As people are living longer, employers need to recognise that their workforce is likely to get older. This year, the UN is encouraging employers to promote the importance of older women by encouraging inclusivity and showcasing their contributions.
It is unlawful to discriminate, harass or victimise another person on the grounds of a protected characteristic, which includes age and sex. Although there are circumstances in which some types of indirect discrimination can be justified, they are limited. As such, you should ensure that all aspects of your recruitment processes and employment practices are non-discriminatory – encouraging an inclusive culture.
Employers often have an equal opportunities policy in place. However, having a policy will not be sufficient unless it is regularly reviewed and updated, as well as effective training being provided to your staff and managers.
Businesses must also be mindful of the existing rules surrounding the legal right for employees to request flexible working after 26 weeks of continuous service, as well as the abolition some years ago of the statutory default retirement age.

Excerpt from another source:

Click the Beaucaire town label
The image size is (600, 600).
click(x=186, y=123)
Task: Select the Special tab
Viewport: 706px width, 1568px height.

In March 2022, the CIPD published a report entitled “Understanding Older Workers”. It set out several recommendations which organisations should consider when recruiting and retaining older staff:
- Enhanced flexible working - increasing the availability, provision and range of flexible working to attract and retain older workers.
- Early and ongoing support for health and wellbeing – with more than half of older workers having a long-term health condition, businesses should support staff throughout their working lives, promoting a healthy and active life, as well as introducing targeted occupational health support.

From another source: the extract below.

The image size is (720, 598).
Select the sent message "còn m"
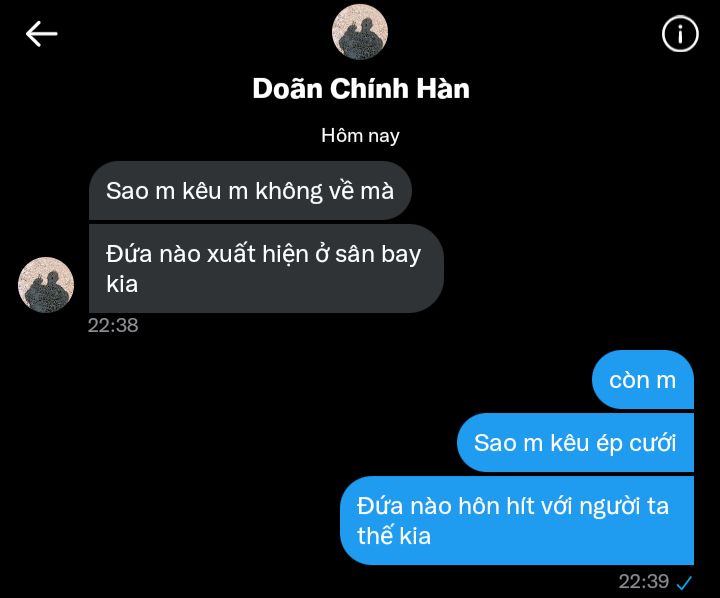(643, 379)
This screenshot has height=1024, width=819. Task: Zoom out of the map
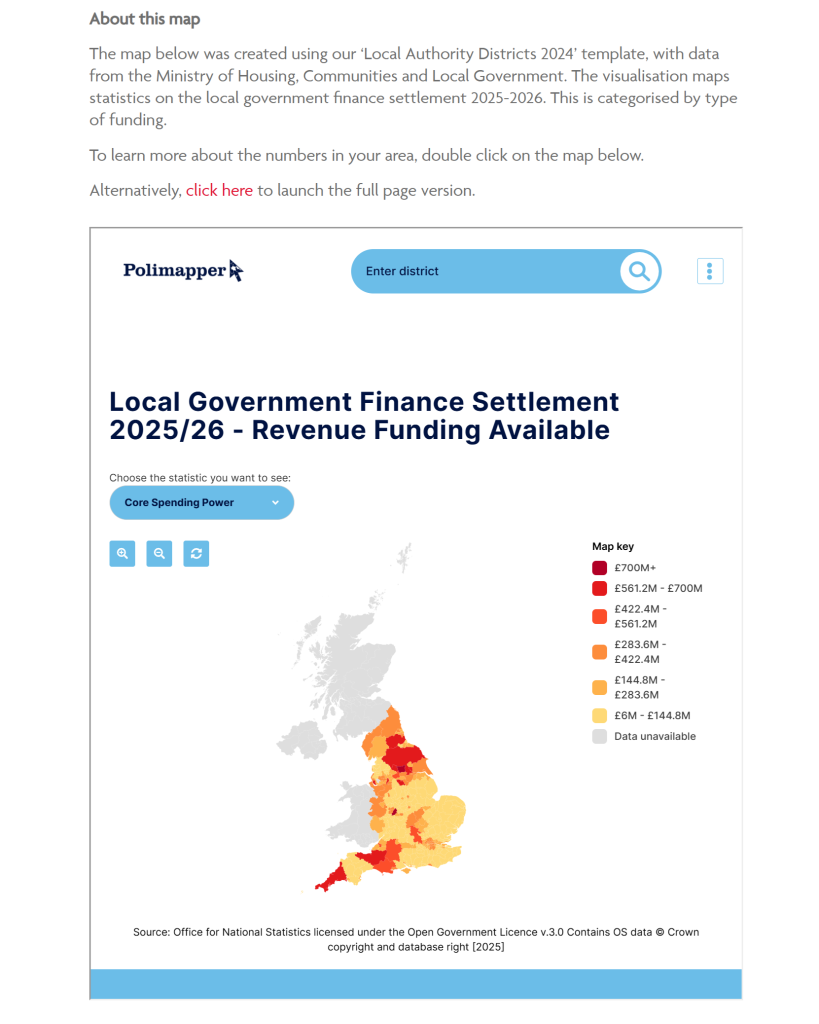point(159,553)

- Improving skills and training – employers should not assume older workers are less likely to be interested in training or career progression, and should actively look at exploring the possibility of targeted upskilling for older staff.
Over the next three decades, the UN estimates the total number of older persons worldwide to double. Whilst the increase is expected to be relatively small in the UK, it comes at a time when our own population is already older than many other parts of the world. This in turn will create problems for recruiting from overseas, existing staff wanting to work until they are much older, alternatively dealing with those wanting to take early retirement and the succession planning associated with the same, as well as younger staff taking time out to care for their relatives.
International Day of Older Persons gives us an opportunity to celebrate our older members of society, but also a chance to reflect on our ageing workforce and how an ageing society will impact younger colleagues. It is important to recognise their contribution to your business, but also identify what help and support they require in the months and years ahead in an ageing society.